Dans un pays où les disparités salariales au sein de la fonction publique sont devenues, au fil des ans, synonymes d’iniquité et d’opacité, le gouvernement congolais entend désormais faire table rase du passé. Un mois après le lancement officiel, le 24 avril, par le président Félix-Antoine Tshisekedi, des travaux relatifs à la nouvelle politique salariale, l’exécutif vient de franchir une étape décisive : l’ouverture, mardi 27 mai, des travaux techniques confiés aux experts du secteur.
Réuni autour du vice-Premier ministre en charge de la Fonction publique, Jean-Pierre Lihau, un groupe d’experts et de techniciens issus de plusieurs ministères a entamé l’élaboration de la future grille salariale censée incarner « une rupture avec l’arbitraire et les privilèges indus ».
Une volonté politique affichée
Dans son mot d’orientation, Jean-Pierre Lihau a posé les balises d’une réforme « techniquement solide, réaliste et applicable ». Le ton se veut à la fois pragmatique et volontariste. Pour le patron de la Fonction publique, la nouvelle architecture salariale devra avant tout corriger les écarts injustifiés. « Il est temps d’en finir avec un système où des agents, à fonctions égales, perçoivent des rémunérations incomparables, sans lien avec les efforts fournis ou les responsabilités assumées », a-t-il martelé.
Ce principe d’équité constitue l’un des trois axes directeurs de la réforme, aux côtés de la lisibilité et de la promotion du mérite. « Il ne s’agit pas de rémunérer un matricule administratif, mais de reconnaître la compétence, la performance et l’engagement individuel », a-t-il insisté.
Une grille salariale unique et transparente
Au cœur de la réforme : la mise en place d’une grille salariale unique, équitable et transparente, qui s’appliquerait à l’ensemble de l’administration publique. Cet outil devra offrir une lecture cohérente de la rémunération publique, jusqu’ici fragmentée entre plusieurs régimes opaques.

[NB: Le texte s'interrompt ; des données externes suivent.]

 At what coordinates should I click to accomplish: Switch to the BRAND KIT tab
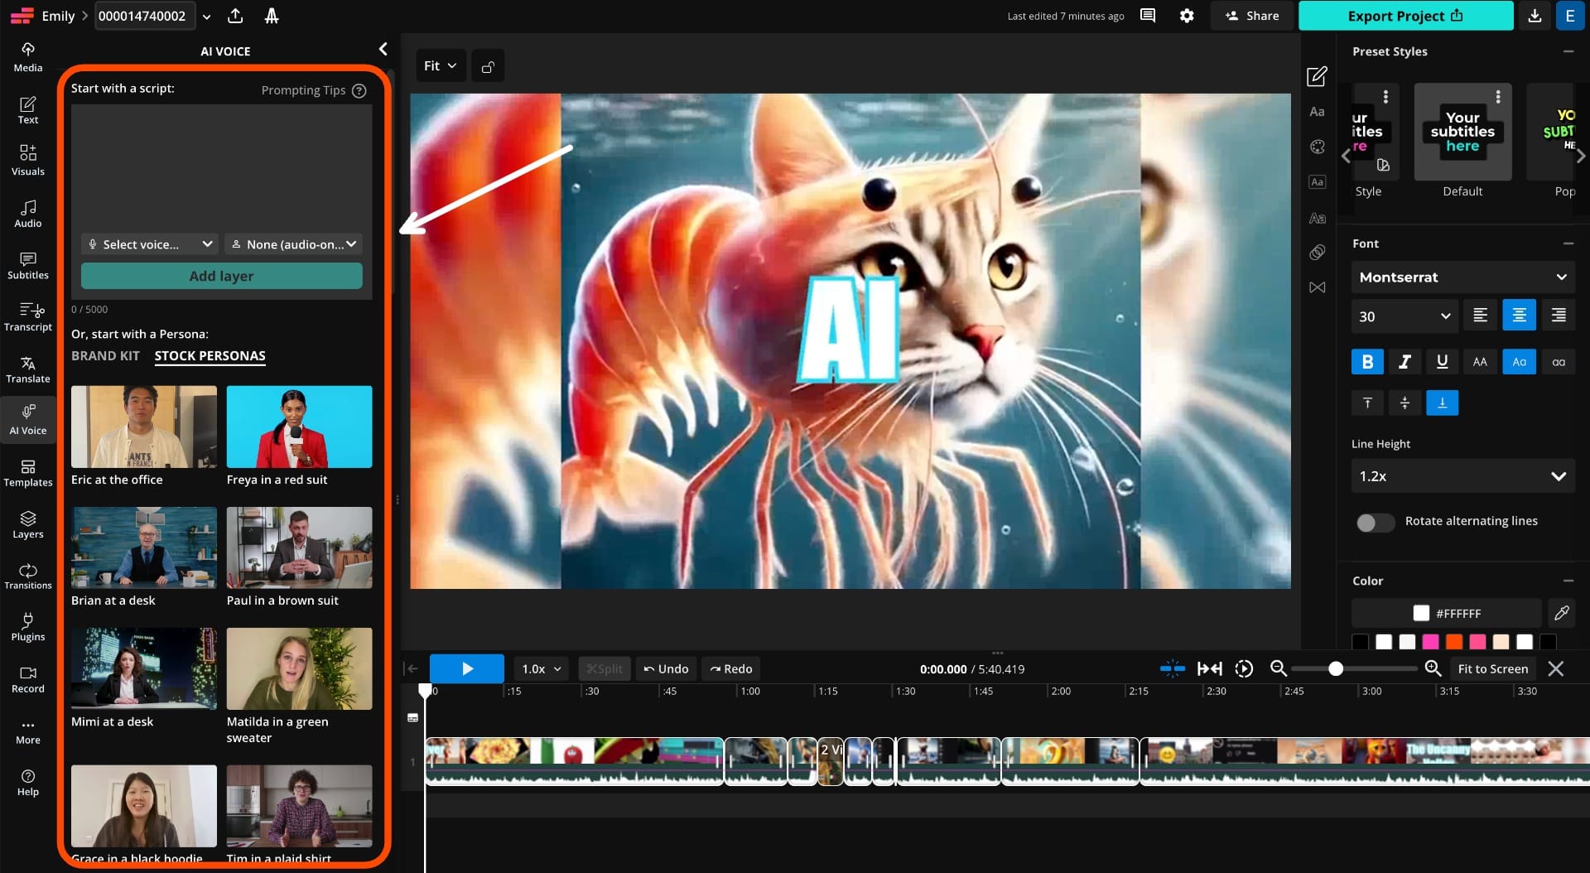[x=105, y=356]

Ce chantier, complexe à bien des égards, implique également une refonte profonde des mécanismes de gestion des ressources humaines dans l’État. L’objectif affiché est double : motiver les agents publics en renforçant la justice salariale, tout en consolidant les finances publiques à moyen terme. « Cette réforme, loin d’être un saut dans l’inconnu budgétaire, constitue un levier pour la croissance économique et la soutenabilité budgétaire », a déclaré M. Lihau.
Un nettoyage en profondeur du fichier de l’administration
Au-delà des considérations salariales, le gouvernement entend assainir le fichier de la fonction publique. Une tâche confiée aux vice-ministres du Budget, Élysé Bokumwana, et des Finances, O’Nege N’Sele, qui ont rappelé la nécessité d’un contrôle rigoureux dans tous les services. « L’État ne peut continuer à rémunérer des agents improductifs ou inexistants. Un travail de fond est indispensable pour identifier les doublons, les absences prolongées injustifiées et les irrégularités massives », a souligné M. Bokumwana.
Les économies ainsi dégagées devraient permettre de financer, à enveloppe constante ou maîtrisée, cette réforme ambitieuse sans déséquilibrer les finances publiques.
Des attentes fortes, un défi redoutable
Alors que le gouvernement Suminwa est attendu sur des résultats concrets en matière de gouvernance et d’efficacité de l’État, cette réforme apparaît comme un test politique majeur. Attendue de longue date, la refonte du système de rémunération de la fonction publique a souvent été promise mais rarement engagée à ce niveau de structuration.
Elle intervient dans un contexte marqué par la pression sociale croissante et les exigences de rationalisation budgétaire formulées par les partenaires financiers internationaux. Son succès dépendra à la fois de la volonté politique de tenir le cap, de la rigueur des travaux techniques engagés, mais aussi de la capacité de l’administration à résister aux résistances internes.
Dans un pays où l’informel, les passe-droits et la politisation des carrières publiques minent l’efficacité de l’État, la promesse d’une rémunération juste, fondée sur le mérite, résonne comme une ambition aussi noble qu’audacieuse.